Exercise
Only one portion of the data is to be written out: from the line bearing "You are a GUI" through the line bearing "This screenshot has height=704, width=1473.". Write it exactly as it appears.

[[ Extracted information, beginning ]]

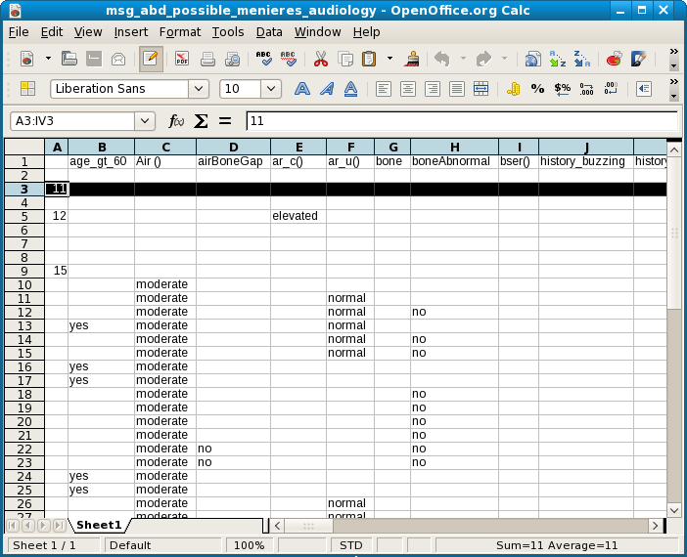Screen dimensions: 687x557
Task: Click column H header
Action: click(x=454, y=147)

[[ Extracted information, end ]]
[[ Extracted information, beginning ]]

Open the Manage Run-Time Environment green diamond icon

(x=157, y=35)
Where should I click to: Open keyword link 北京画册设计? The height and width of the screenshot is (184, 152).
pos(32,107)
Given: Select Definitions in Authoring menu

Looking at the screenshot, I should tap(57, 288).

[[ Extracted information, end ]]
[[ Extracted information, beginning ]]

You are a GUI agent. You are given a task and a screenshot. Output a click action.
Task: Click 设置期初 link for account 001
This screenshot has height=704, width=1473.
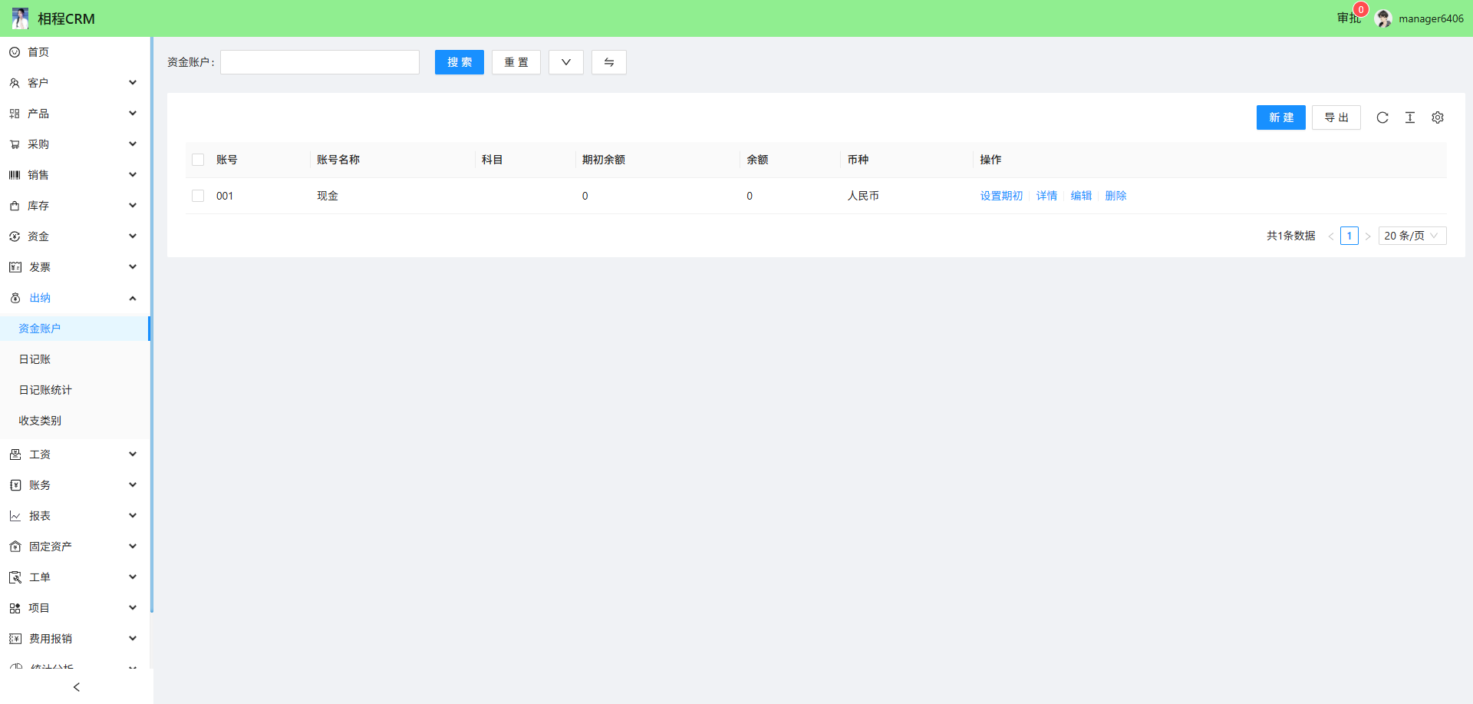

[[ Extracted information, end ]]

Written reply
You are a GUI agent. You are given a task and a screenshot. Output a click action.
Task: Click 设置期初 link for account 001
This screenshot has height=704, width=1473.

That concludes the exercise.